Literacia é a capacidade de compreender e interpretar o que lemos, mas também de escrever, de criar pensamento crítico sobre o que se lê e de deter informação suficiente para discutir um tema. Esta é a literacia básica. Depois, existem várias outras literacias - e, a mim, interessa-me, cada vez mais, falar de literacia em inteligência artificial.
Mas, antes disso, há ainda um longo caminho a percorrer. Não, não sabemos todos o que é inteligência artificial, os seus benefícios para os humanos, as empresas, a saúde, a educação e a administração pública, ou os perigos que esconde - por mais que o meu telemóvel já tenha incorporado muitas destas tecnologias ou que conheçamos o ChatGPT (que é apenas a parte mais visível de uma longa cauda). Além disso, na verdade, nem todos dominam ainda as literacias mediática e digital, que deveriam ser pré-requisitos.
Nas últimas semanas, tive a oportunidade de contactar com centenas de alunos de várias escolas de Lisboa e Setúbal, para dar formação em literacia mediática, no âmbito de um projeto apoiado pela Google News Initiative. Para mim, enquanto professor universitário em Ciência da Comunicação, já é chocante quando apenas dois ou três alunos de uma turma dizem, no primeiro dia de aulas, que leem jornais.
“Mas vocês são de Comunicação”, digo-lhes. “Como podem não sentir o apelo pela leitura, por estarem informados e por transmitirem informação aos outros?”

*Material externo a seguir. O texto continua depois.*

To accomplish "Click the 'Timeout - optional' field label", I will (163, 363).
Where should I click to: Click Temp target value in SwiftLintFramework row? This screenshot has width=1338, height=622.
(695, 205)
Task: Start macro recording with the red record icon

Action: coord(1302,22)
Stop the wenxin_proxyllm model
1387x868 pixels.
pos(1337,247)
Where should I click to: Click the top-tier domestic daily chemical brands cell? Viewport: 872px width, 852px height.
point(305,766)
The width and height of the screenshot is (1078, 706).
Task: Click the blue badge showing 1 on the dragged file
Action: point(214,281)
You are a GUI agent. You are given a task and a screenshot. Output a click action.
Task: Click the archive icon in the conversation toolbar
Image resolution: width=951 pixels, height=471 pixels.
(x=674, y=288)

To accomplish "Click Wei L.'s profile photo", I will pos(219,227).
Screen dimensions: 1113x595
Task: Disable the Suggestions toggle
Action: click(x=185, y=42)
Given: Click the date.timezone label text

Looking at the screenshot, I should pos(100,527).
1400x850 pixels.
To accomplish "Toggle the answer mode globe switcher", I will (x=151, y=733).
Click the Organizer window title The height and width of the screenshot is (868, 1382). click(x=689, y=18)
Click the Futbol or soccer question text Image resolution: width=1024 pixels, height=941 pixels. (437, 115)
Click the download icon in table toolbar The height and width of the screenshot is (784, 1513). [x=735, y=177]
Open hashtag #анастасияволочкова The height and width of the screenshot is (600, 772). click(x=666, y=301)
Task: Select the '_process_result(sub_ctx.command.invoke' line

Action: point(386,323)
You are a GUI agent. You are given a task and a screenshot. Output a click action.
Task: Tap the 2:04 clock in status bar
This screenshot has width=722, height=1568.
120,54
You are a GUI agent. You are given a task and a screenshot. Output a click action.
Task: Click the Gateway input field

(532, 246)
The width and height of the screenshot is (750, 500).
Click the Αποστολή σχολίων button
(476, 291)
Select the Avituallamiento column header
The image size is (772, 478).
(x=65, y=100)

O meu choque foi ainda maior com os jovens das escolas básicas e secundárias, que pertencem à geração mais digital de sempre, mas estão, na sua maioria, altamente vulneráveis à desinformação. Consomem informação em função de algoritmos, ignorando o princípio mais elementar da literacia mediática: pesquisar para confirmar se estão perante uma fonte credível ou não. E a classe jornalística? O que pensa disto, sabendo que estes poderão ser os nossos leitores no futuro?
Em conversa com um colega jornalista de rádio, que também participou nestas formações, dizia-me ele, com entusiasmo, que pôs estes miúdos a ouvir um noticiário - para muitos, pela primeira vez. O interesse despertado levou-os a fazer perguntas. Como não podiam escolher o que passava em antena naquele instante - ao contrário do que acontece com os “Spotify” desta vida, onde se pode pausar, avançar ou recuar - ouviram notícias sobre a guerra civil na Síria, incluindo o ataque surpresa de uma nova coligação rebelde que invadiu Alepo, a segunda maior cidade do país. Nenhum dos alunos sabia sequer qual era a capital da Síria.
Nesse dia, discutiram uma notícia que ouviram e, ainda que de forma introdutória, já sabem que Damasco existe. Talvez, amanhã, queiram saber mais sobre este conflito no nosso mapa-mundo ou que outra notícia, aparentemente aleatória, os leve a estar mais informados. E, no dia seguinte, podem adquirir novos interesses, ouvindo, vendo e lendo mais notícias.
Como pode um país aproveitar todo o investimento que faz em redes de infraestruturas de comunicações - com grandes oportunidades no aproveitamento do 5G, cloud, Internet of Things, blockchain, Web3 - e na criação de novas startups com projetos de inovação escaláveis para outros mercados, se não aposta na literacia digital? A sua insuficiência pode comprometer todo o potencial destas iniciativas.
É evidente que as competências digitais da população portuguesa refletem o longo caminho ainda a percorrer. O indicador global de literacia digital da Comissão Europeia (Digital Skills Indicator 2.0) colocou Portugal em 12.º lugar entre os 27 países da União Europeia, no que toca à percentagem de indivíduos com literacia digital acima do nível básico (29% em Portugal, face a uma média de 26% na UE27). Já no relatório sobre literacia mediática europeia de 2023 (European Media Literacy Index 2023), Portugal ocupa igualmente a 12.ª posição.
Cada vez que ocorre uma disrupção industrial ou tecnológica, a sociedade avança a uma velocidade estonteante. “É o progresso”, ouvimos sempre dizer. Mas será que todos conseguimos compreender e interpretar esse progresso da mesma forma? Conseguimos criar pensamento crítico sobre os impactos na sociedade, na relação com os humanos, no crescimento económico, e nos riscos, perigos e exclusões que lhe são inerentes? E será que todos acedemos sem desigualdades a este progresso tecnológico? Não, claro que não.
Por isso, como se já não bastasse o longo caminho ainda a percorrer nas literacias mediática e digital (para já não falar na económica), é urgente implementar um plano de literacia em inteligência artificial para a população (e claro que também terão de existir iniciativas dirigidas às empresas). Os riscos, a ética, a regulamentação europeia do AI Act, a capacitação de novas competências e os casos de uso com benefícios claros para a saúde, a educação e a administração pública, por exemplo, devem ser do conhecimento público. Sem exclusões.